La FBM est une goélette qui navigue de conserve avec deux grands navires: le CHUV et l’UNIL. L’un est un paquebot, l’autre un porte-avions. Tout se passe normalement, sauf quand les avions veulent se poser en urgence sur le paquebot: deux plans stratégiques, deux liens étatiques différents, deux systèmes informatiques différents, deux référentiels de ressources humaines, deux systèmes de valeurs…
Cet équilibre entre deux puissances dépend de leurs dirigeants et de leurs valeurs communes. C’est une force, c’est un risque. Le capitaine de la goélette est régulièrement invité à la table des deux amiraux: il siège au Comité de Direction (CoDir) du CHUV, il est membre du Collège des doyens de l’UNIL (DiDo) et siège au sein de l’organe qui coordonne le tout, le Conseil de Direction UNIL-CHUV (CDir). Ce triptyque CHUV-UNIL-FBM est rempli de codes, de secrets, mais aussi de possibilités: il faut apprendre à les connaître afin que le décanat ne soit pas un simple porteur de valises, mais bien une force de proposition.
L’apprentissage du métier de doyen n’est pas une sinécure. Lorsque les arcanes du pouvoir s’ouvrent à la compréhension du néophyte, le système veut que son mandat se termine et que la position soit ouverte. Un mandat de trois ans est, dans ce contexte, relativement court; il a l’avantage de permettre une remise en question démocratique, il a le désavantage que celui qui a semé ne puisse pas récolter ce qu’il a cultivé.

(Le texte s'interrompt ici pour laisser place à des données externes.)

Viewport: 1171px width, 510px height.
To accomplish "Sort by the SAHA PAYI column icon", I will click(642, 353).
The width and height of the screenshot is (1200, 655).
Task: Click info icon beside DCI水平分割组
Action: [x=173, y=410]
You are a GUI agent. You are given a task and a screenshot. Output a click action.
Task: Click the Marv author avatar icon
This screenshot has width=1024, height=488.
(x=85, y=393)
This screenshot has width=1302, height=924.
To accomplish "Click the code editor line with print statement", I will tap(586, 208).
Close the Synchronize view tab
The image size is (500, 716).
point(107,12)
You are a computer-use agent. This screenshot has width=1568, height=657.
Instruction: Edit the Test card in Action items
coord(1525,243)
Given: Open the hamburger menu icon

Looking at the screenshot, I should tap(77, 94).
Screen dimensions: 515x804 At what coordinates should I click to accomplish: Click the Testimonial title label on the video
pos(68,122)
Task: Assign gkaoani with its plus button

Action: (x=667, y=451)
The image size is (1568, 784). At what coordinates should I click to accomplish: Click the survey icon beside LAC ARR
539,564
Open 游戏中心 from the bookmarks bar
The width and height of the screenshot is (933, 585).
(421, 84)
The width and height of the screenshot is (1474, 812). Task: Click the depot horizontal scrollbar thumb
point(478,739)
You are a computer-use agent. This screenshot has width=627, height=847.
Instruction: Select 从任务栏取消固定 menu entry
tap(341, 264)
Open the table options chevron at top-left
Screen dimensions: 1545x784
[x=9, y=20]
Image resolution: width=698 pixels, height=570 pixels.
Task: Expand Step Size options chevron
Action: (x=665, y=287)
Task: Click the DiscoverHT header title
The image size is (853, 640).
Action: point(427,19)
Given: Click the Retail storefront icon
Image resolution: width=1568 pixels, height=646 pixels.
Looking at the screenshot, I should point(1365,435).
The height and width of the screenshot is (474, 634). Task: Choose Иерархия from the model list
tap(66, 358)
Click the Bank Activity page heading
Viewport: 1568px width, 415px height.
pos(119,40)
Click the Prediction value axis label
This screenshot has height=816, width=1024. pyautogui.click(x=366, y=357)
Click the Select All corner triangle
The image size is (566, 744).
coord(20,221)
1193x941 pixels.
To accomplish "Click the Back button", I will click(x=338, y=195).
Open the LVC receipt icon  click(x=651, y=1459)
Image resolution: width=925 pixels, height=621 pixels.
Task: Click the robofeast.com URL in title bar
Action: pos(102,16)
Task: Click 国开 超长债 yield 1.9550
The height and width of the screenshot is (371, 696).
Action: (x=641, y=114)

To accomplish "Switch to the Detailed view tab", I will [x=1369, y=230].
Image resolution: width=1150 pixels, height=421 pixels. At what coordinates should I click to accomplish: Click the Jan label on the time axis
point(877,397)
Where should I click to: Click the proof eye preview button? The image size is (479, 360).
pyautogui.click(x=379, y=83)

Mes bientôt trois années de fonction en tant que doyen m’ont appris beaucoup de choses. Le «débutant» que j’étais il y a 3 ans était rempli d’une forme de naïveté et d’inconscience. En effet, endosser le rôle de doyen, c’est pratiquer un nouveau métier pour lequel la préparation professionnelle est somme toute assez sommaire. Même si on peut se prévaloir d’une formation indirecte à la fonction — dans mon cas, j’avais dirigé un service et exercé les fonctions de vice-doyen et de directeur médical —, on se rend vite compte que la diversité des problèmes abordés nous enferme dans des cercles d’incompétences qu’il s’agit de dépasser. Ce dépassement est possible si quelques conditions préalables sont remplies: pouvoir s’appuyer sur une équipe administrative forte et efficace, pouvoir établir des relations de confiance avec la Direction générale du CHUV et la Direction de l’Université, pouvoir s’appuyer sur les présidences du collège des chefs de service et de la section des sciences fondamentales. Cependant, rien n’est possible sans la construction d’une équipe décanale avec des rôles clairement définis et un mode de fonctionnement basé sur la confiance et le respect mutuels.
Le 27 février, le Conseil de Faculté m’a renouvelé sa confiance, une décision entérinée le 14 mars par le Conseil UNIL-CHUV. Le 20, hier, c’était au tour des vice-Doyens d’être reconduits par le CF. C’est un honneur dont il faudra se montrer digne. L’équipe décanale fera son possible pour assurer la continuité et développer la FBM: elle se mettra au service de la communauté académique CHUV-UNIL. Dans ce contexte, un plan de développement 2018-2021 sera finalisé et présenté à nos autorités. Une synthèse de la stratégie et des objectifs fera l’objet d’un prochain billet.